Posted in Industry updates, The Technology Ecosystem by Manas Ganguly on May 30, 2009

1 billion Mobile users

DoT, in a first ever forecast of mobile penetration across India for the next 6 years, has projected a billion mobile phones for the Indian markets. It is well established that India has one of the most remarkable growths in mobile phones since the sector was first opened to private investment in 1994. From two operators in 1995, the country now has 12 to 13 operators of which 6 to 7 are fully functional, offering the Indian consumer unprecedented choice and low tariffs.

India edged USA as the second largest Telecom market in Q1, 2008 and even in the recessionary times, has been building up subscriber base by 8 – 10 million phones a month. The latest DoT report shows that India will reach the half a billion landmark by 2010 and will add the next half a billion in 5 years after that. This reflects the greatest growth opportunity in the next 5 years surpassing China. 600 million subscriber adds would feature as the biggest subscriber adds for any country in the world.

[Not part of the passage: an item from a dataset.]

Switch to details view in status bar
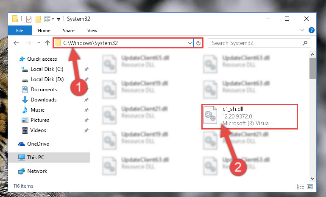Screen dimensions: 326x197 click(301, 186)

While there is a buzz in the industry and the segments, with 600 million sub adds in waiting, the party is still young. The challenge however is not the subscriber growth but educating the consumer to use the medium for more than just voice and SMS related communications. The advent of 3G would probably fast track the industry on those points. This is also essential in terms of building long term profitability of the Telecom operators.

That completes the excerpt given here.